The data -
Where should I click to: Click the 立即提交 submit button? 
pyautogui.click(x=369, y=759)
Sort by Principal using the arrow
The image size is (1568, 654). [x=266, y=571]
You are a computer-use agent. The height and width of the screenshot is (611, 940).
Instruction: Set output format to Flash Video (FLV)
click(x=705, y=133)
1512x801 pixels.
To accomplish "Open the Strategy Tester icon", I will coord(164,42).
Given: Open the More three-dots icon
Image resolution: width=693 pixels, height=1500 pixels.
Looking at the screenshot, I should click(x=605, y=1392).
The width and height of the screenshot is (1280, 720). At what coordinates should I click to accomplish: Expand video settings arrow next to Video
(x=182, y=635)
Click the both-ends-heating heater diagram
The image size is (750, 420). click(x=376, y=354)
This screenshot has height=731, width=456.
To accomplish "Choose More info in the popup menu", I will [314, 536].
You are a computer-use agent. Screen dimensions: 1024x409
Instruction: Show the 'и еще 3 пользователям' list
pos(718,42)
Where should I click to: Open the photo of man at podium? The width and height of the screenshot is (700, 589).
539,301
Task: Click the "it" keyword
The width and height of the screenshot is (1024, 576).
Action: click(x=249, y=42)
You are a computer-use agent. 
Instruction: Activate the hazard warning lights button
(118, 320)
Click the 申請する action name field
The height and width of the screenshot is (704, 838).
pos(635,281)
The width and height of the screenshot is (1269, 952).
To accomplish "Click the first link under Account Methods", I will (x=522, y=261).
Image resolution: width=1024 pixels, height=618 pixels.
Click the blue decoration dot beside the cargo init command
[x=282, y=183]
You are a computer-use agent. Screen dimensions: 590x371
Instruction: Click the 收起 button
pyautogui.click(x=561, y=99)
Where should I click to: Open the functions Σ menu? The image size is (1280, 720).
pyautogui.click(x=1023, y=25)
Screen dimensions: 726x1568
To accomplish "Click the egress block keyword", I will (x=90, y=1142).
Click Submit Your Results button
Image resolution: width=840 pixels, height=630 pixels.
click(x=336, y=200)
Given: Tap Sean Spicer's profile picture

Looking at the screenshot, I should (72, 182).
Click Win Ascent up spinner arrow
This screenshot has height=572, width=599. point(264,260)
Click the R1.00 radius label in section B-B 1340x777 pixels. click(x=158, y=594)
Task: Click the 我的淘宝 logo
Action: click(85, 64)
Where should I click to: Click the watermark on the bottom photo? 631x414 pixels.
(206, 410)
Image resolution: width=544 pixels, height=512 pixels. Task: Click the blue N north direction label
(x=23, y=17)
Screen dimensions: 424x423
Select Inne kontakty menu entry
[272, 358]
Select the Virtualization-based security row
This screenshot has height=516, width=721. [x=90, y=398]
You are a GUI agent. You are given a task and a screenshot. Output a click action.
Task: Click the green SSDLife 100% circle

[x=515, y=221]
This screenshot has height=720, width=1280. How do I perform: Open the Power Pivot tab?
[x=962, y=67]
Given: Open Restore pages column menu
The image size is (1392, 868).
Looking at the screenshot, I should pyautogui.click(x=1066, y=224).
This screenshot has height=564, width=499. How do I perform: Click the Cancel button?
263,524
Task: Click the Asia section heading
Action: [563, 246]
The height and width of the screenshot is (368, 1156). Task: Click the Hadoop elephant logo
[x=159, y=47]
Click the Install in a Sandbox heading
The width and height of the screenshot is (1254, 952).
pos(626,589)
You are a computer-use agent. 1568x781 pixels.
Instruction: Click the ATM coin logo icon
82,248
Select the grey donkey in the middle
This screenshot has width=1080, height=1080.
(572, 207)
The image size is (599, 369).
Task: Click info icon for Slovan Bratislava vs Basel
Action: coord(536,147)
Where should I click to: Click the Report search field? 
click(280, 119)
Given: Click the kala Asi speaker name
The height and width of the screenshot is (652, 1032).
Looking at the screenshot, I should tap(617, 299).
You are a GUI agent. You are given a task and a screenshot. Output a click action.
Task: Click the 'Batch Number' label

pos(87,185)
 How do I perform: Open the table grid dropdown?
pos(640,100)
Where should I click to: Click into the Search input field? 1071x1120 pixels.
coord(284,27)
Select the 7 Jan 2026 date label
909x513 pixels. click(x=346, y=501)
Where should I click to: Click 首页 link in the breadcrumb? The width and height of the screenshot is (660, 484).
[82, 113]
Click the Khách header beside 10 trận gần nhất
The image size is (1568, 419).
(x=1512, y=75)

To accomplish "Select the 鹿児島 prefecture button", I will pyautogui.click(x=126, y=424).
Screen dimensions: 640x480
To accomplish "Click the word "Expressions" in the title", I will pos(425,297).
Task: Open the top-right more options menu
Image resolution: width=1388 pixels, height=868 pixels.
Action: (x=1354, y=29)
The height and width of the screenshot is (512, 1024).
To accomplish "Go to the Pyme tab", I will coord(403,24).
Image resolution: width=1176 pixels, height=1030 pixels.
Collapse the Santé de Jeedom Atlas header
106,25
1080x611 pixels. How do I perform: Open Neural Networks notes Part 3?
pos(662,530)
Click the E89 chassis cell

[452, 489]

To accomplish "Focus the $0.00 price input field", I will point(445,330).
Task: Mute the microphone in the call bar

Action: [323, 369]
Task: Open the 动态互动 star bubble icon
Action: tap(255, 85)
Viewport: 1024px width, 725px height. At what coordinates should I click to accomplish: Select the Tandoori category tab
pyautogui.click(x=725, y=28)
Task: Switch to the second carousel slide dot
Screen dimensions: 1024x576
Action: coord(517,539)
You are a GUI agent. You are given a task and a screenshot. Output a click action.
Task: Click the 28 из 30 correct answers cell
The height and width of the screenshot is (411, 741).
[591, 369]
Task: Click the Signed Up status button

About this exercise -
Reproduce the listing exactly. Every line stays as it is.

Written solution -
Where should I click to: Click the 立即提交 submit button? 
pyautogui.click(x=369, y=759)
Sort by Principal using the arrow
The image size is (1568, 654). [x=266, y=571]
You are a computer-use agent. The height and width of the screenshot is (611, 940).
Instruction: Set output format to Flash Video (FLV)
click(x=705, y=133)
1512x801 pixels.
To accomplish "Open the Strategy Tester icon", I will coord(164,42).
Given: Open the More three-dots icon
Image resolution: width=693 pixels, height=1500 pixels.
Looking at the screenshot, I should click(x=605, y=1392).
The width and height of the screenshot is (1280, 720). At what coordinates should I click to accomplish: Expand video settings arrow next to Video
(x=182, y=635)
Click the both-ends-heating heater diagram
The image size is (750, 420). click(x=376, y=354)
This screenshot has height=731, width=456.
To accomplish "Choose More info in the popup menu", I will [314, 536].
You are a computer-use agent. Screen dimensions: 1024x409
Instruction: Show the 'и еще 3 пользователям' list
pos(718,42)
Where should I click to: Open the photo of man at podium? The width and height of the screenshot is (700, 589).
539,301
Task: Click the "it" keyword
The width and height of the screenshot is (1024, 576).
Action: click(x=249, y=42)
You are a computer-use agent. 
Instruction: Activate the hazard warning lights button
(118, 320)
Click the 申請する action name field
The height and width of the screenshot is (704, 838).
pos(635,281)
The width and height of the screenshot is (1269, 952).
To accomplish "Click the first link under Account Methods", I will (x=522, y=261).
Image resolution: width=1024 pixels, height=618 pixels.
Click the blue decoration dot beside the cargo init command
[x=282, y=183]
You are a computer-use agent. Screen dimensions: 590x371
Instruction: Click the 收起 button
pyautogui.click(x=561, y=99)
Where should I click to: Open the functions Σ menu? The image size is (1280, 720).
pyautogui.click(x=1023, y=25)
Screen dimensions: 726x1568
To accomplish "Click the egress block keyword", I will (x=90, y=1142).
Click Submit Your Results button
Image resolution: width=840 pixels, height=630 pixels.
click(x=336, y=200)
Given: Tap Sean Spicer's profile picture

Looking at the screenshot, I should (72, 182).
Click Win Ascent up spinner arrow
This screenshot has height=572, width=599. point(264,260)
Click the R1.00 radius label in section B-B 1340x777 pixels. click(x=158, y=594)
Task: Click the 我的淘宝 logo
Action: click(85, 64)
Where should I click to: Click the watermark on the bottom photo? 631x414 pixels.
(206, 410)
Image resolution: width=544 pixels, height=512 pixels. Task: Click the blue N north direction label
(x=23, y=17)
Screen dimensions: 424x423
Select Inne kontakty menu entry
[272, 358]
Select the Virtualization-based security row
This screenshot has height=516, width=721. [x=90, y=398]
You are a GUI agent. You are given a task and a screenshot. Output a click action.
Task: Click the green SSDLife 100% circle

[x=515, y=221]
This screenshot has height=720, width=1280. How do I perform: Open the Power Pivot tab?
[x=962, y=67]
Given: Open Restore pages column menu
The image size is (1392, 868).
Looking at the screenshot, I should pyautogui.click(x=1066, y=224).
This screenshot has height=564, width=499. How do I perform: Click the Cancel button?
263,524
Task: Click the Asia section heading
Action: [563, 246]
The height and width of the screenshot is (368, 1156). Task: Click the Hadoop elephant logo
[x=159, y=47]
Click the Install in a Sandbox heading
The width and height of the screenshot is (1254, 952).
pos(626,589)
You are a computer-use agent. 1568x781 pixels.
Instruction: Click the ATM coin logo icon
82,248
Select the grey donkey in the middle
This screenshot has width=1080, height=1080.
(572, 207)
The image size is (599, 369).
Task: Click info icon for Slovan Bratislava vs Basel
Action: coord(536,147)
Where should I click to: Click the Report search field? 
click(280, 119)
Given: Click the kala Asi speaker name
The height and width of the screenshot is (652, 1032).
Looking at the screenshot, I should tap(617, 299).
You are a GUI agent. You are given a task and a screenshot. Output a click action.
Task: Click the 'Batch Number' label

pos(87,185)
 How do I perform: Open the table grid dropdown?
pos(640,100)
Where should I click to: Click into the Search input field? 1071x1120 pixels.
coord(284,27)
Select the 7 Jan 2026 date label
909x513 pixels. click(x=346, y=501)
Where should I click to: Click 首页 link in the breadcrumb? The width and height of the screenshot is (660, 484).
[82, 113]
Click the Khách header beside 10 trận gần nhất
The image size is (1568, 419).
(x=1512, y=75)

To accomplish "Select the 鹿児島 prefecture button", I will pyautogui.click(x=126, y=424).
Screen dimensions: 640x480
To accomplish "Click the word "Expressions" in the title", I will pos(425,297).
Task: Open the top-right more options menu
Image resolution: width=1388 pixels, height=868 pixels.
Action: (x=1354, y=29)
The height and width of the screenshot is (512, 1024).
To accomplish "Go to the Pyme tab", I will coord(403,24).
Image resolution: width=1176 pixels, height=1030 pixels.
Collapse the Santé de Jeedom Atlas header
106,25
1080x611 pixels. How do I perform: Open Neural Networks notes Part 3?
pos(662,530)
Click the E89 chassis cell

[452, 489]

To accomplish "Focus the $0.00 price input field", I will point(445,330).
Task: Mute the microphone in the call bar

Action: [323, 369]
Task: Open the 动态互动 star bubble icon
Action: tap(255, 85)
Viewport: 1024px width, 725px height. At what coordinates should I click to accomplish: Select the Tandoori category tab
pyautogui.click(x=725, y=28)
Task: Switch to the second carousel slide dot
Screen dimensions: 1024x576
Action: coord(517,539)
You are a GUI agent. You are given a task and a screenshot. Output a click action.
Task: Click the 28 из 30 correct answers cell
The height and width of the screenshot is (411, 741).
[591, 369]
Task: Click the Signed Up status button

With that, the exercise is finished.